» RECORDS FOR THE TASK
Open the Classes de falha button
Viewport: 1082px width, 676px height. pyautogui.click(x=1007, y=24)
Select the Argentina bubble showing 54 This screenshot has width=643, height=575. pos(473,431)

==

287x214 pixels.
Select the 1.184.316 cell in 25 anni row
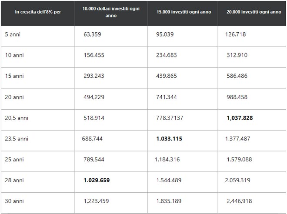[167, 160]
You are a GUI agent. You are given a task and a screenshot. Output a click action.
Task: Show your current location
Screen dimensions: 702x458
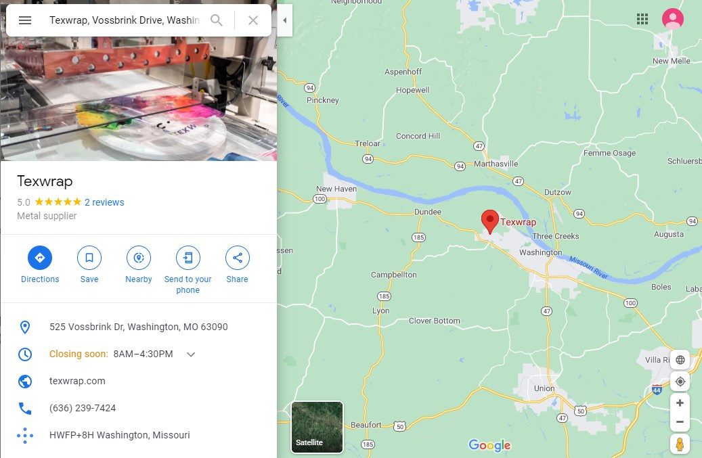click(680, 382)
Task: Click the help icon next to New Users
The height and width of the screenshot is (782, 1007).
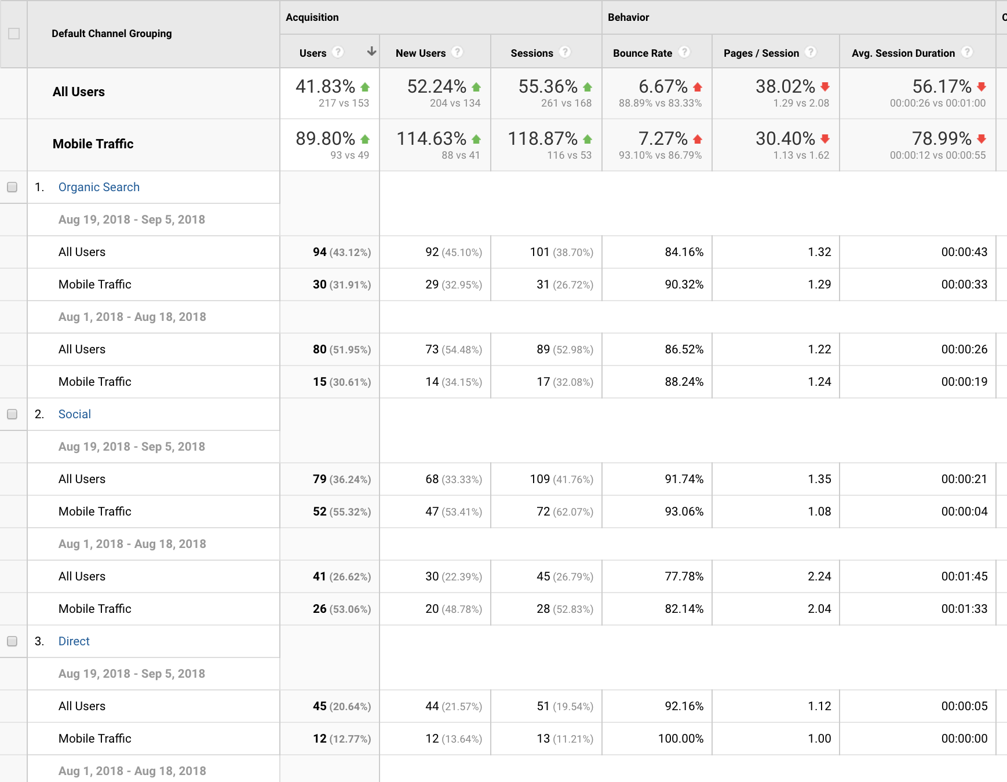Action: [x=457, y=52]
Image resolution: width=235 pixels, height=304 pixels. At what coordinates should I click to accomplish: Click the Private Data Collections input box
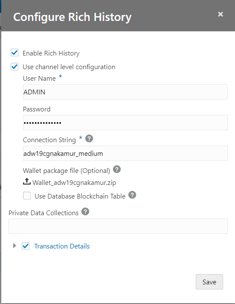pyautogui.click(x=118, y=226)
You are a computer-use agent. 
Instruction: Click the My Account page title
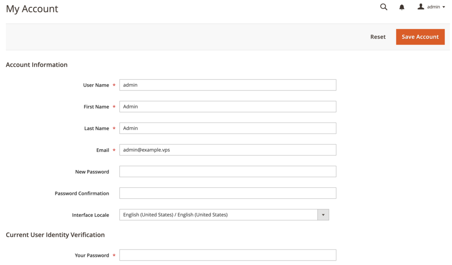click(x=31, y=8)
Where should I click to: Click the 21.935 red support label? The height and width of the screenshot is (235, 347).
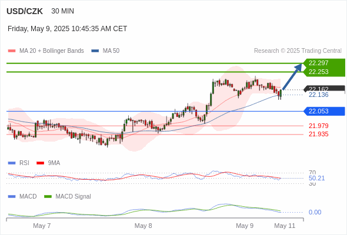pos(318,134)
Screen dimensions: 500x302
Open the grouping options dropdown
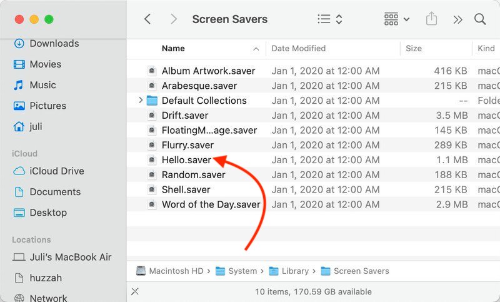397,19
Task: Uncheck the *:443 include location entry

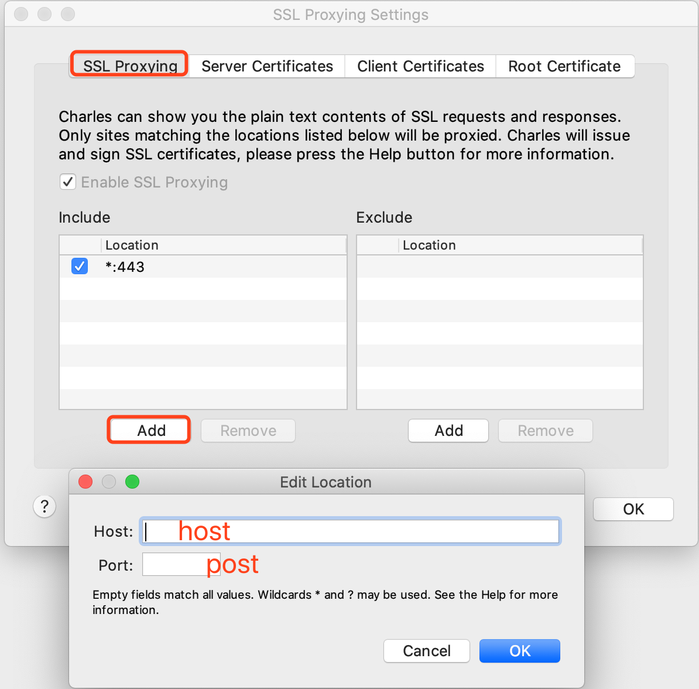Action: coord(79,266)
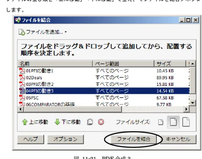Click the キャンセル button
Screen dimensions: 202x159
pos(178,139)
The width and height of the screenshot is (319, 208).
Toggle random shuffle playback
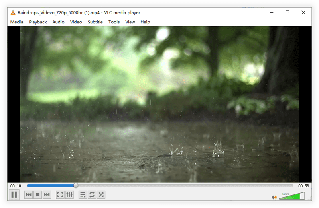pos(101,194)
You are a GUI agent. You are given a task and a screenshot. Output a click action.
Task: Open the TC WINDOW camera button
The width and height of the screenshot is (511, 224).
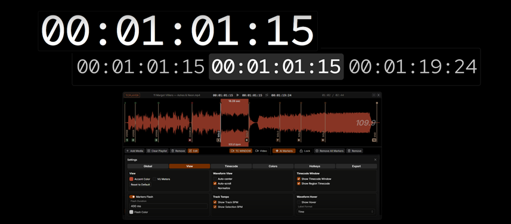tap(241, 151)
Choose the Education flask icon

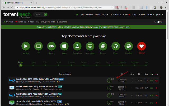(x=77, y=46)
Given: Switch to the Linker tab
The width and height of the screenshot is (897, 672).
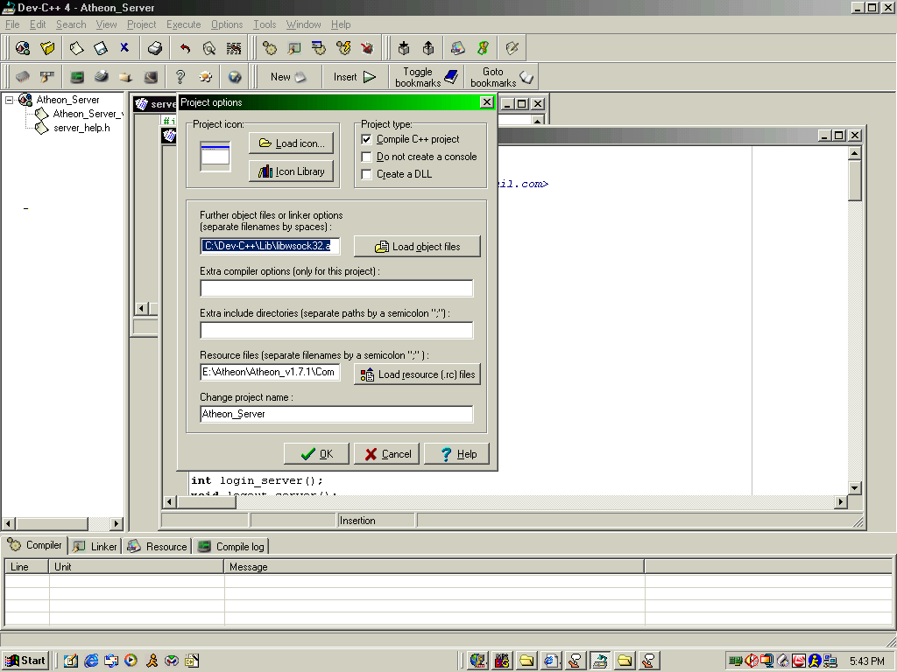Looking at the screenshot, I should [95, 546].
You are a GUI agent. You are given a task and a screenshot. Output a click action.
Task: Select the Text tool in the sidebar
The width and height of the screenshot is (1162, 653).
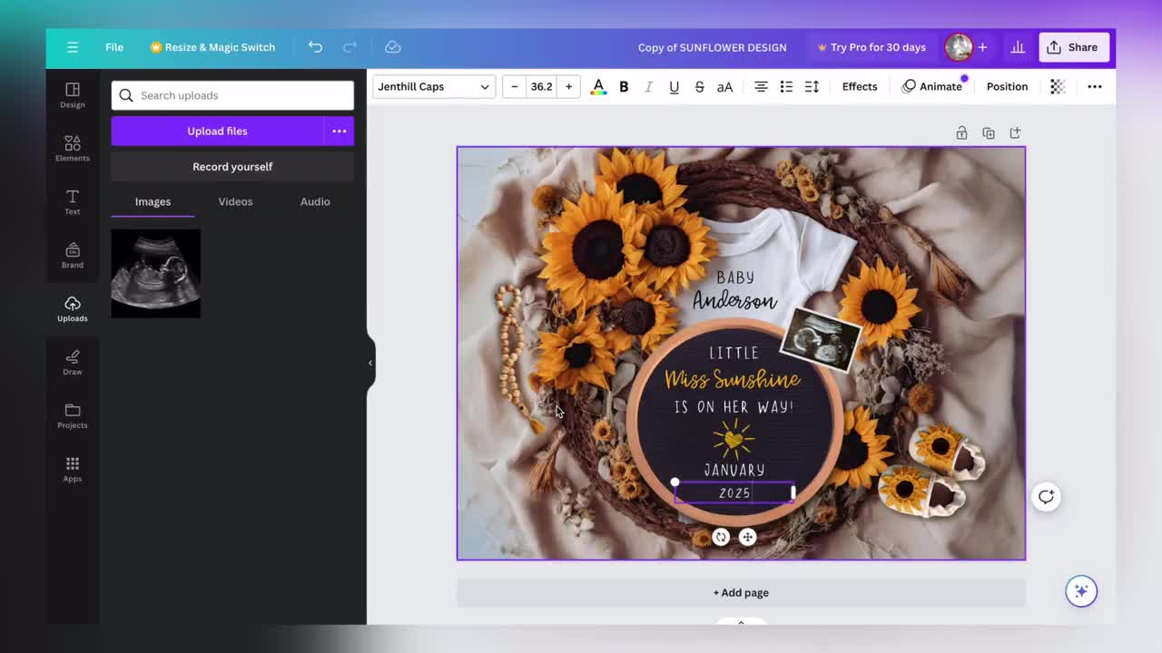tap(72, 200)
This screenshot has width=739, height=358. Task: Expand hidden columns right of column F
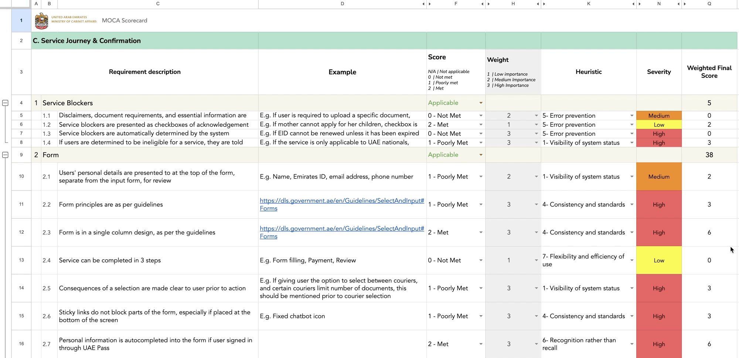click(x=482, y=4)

* * *

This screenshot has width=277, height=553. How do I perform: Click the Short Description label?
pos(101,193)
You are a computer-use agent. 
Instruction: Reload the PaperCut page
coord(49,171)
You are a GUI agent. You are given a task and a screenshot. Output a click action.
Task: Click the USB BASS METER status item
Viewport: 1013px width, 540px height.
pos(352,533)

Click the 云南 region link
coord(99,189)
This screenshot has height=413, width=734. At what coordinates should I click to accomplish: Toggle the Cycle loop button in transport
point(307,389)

» WORK TASK
Return word for word the lines above from the line with "Open the Classes de falha button" to the line with "Select the Argentina", including both and leaving out all others.

» RESPONSE BOX
Open the Classes de falha button
Viewport: 1082px width, 676px height. pyautogui.click(x=1007, y=24)
Select the Argentina bubble showing 54 This screenshot has width=643, height=575. pos(473,431)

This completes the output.